Ireland has adopted one of the most ambitious climate targets in the world, spelt out in the Government’s 2023 climate plan, but its emissions have remained stubbornly high at a time when those of many other EU members states are on a sustained downward trajectory.
There was a temporary emissions reduction due to Covid. Total emissions (excluding land use, land use change and forestry – known as LULUCF) in 2020, the year most impacted by restrictions due to the pandemic, decreased by 3.5 per cent when compared to 2019. Ireland’s greenhouse gas emissions increased by 5.1 per cent in 2021 compared to 2020; back to 1.4 per cent above 2019 pre-Covid levels.

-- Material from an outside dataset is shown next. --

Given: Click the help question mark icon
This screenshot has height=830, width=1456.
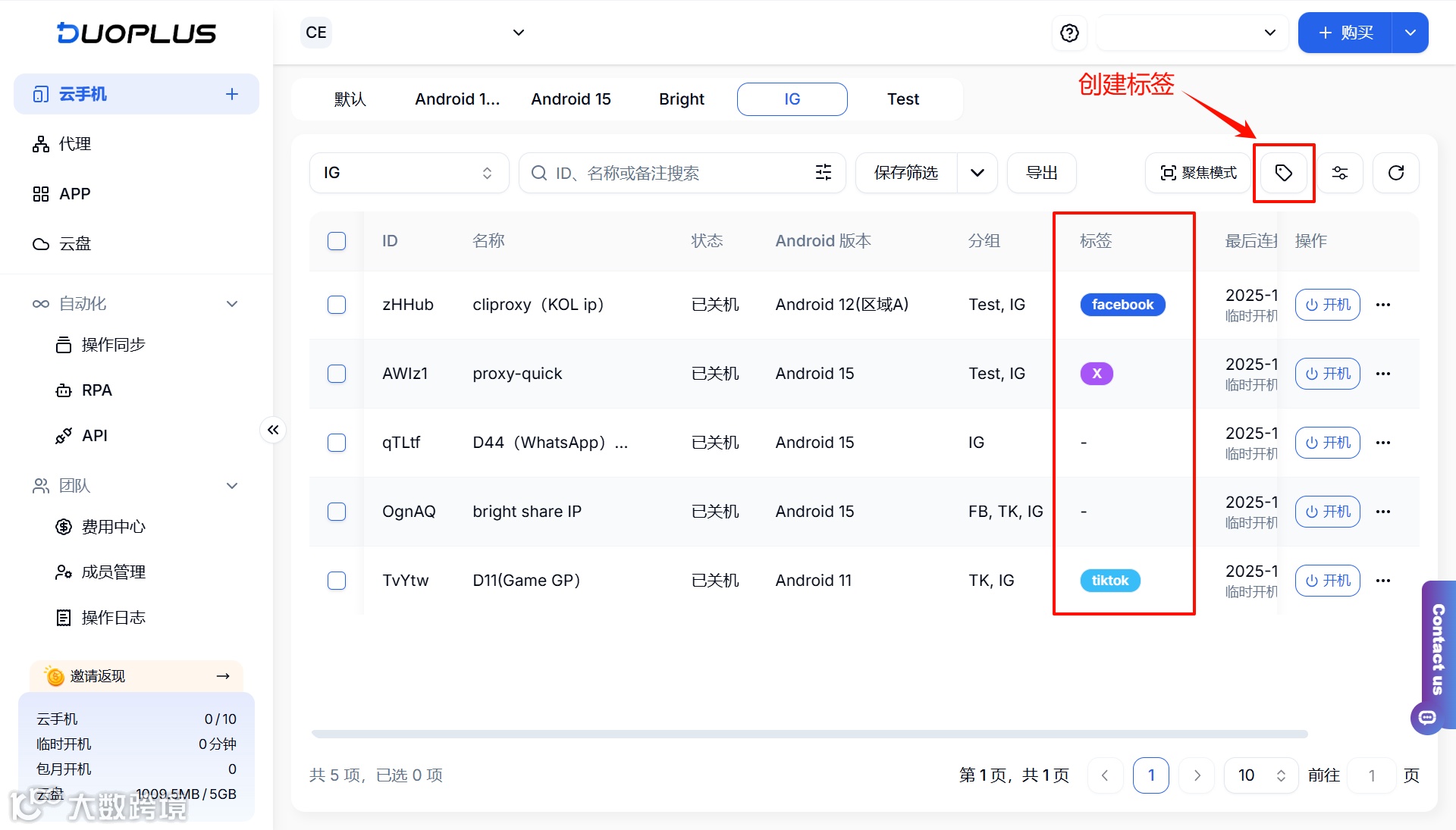Looking at the screenshot, I should (1069, 33).
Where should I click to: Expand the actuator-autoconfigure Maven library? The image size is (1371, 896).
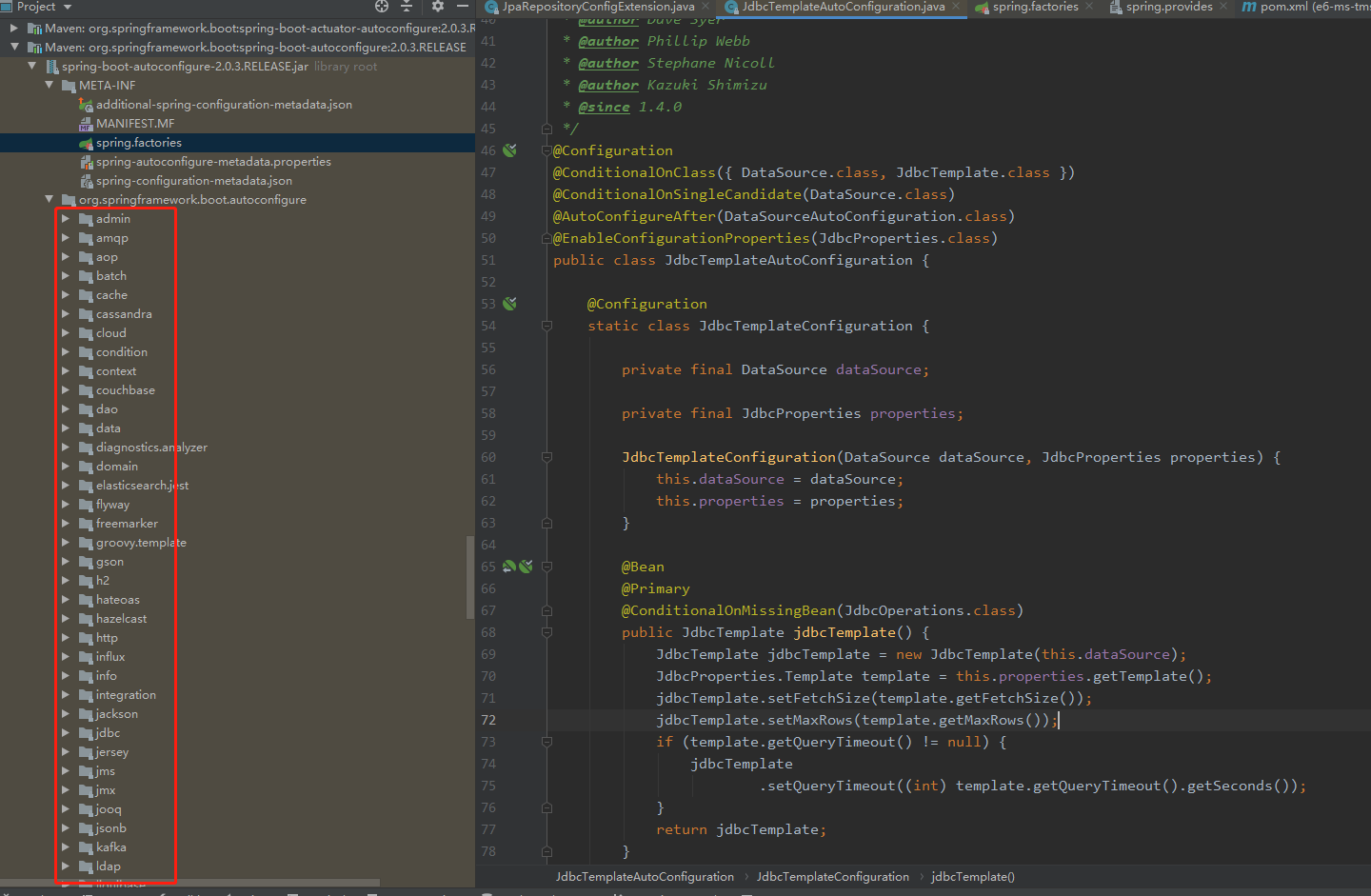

Covid restrictions most impacted the transport and residential sectors. Transport emissions in 2020 were down 15.5 per cent compared to 2019 and emissions from the residential sector increased by 8.9 per cent (impacted by more people working from home). Other significant sectoral changes were due to a reduction in peat and coal used in electricity generation with energy industries emissions down by 7.4 per cent.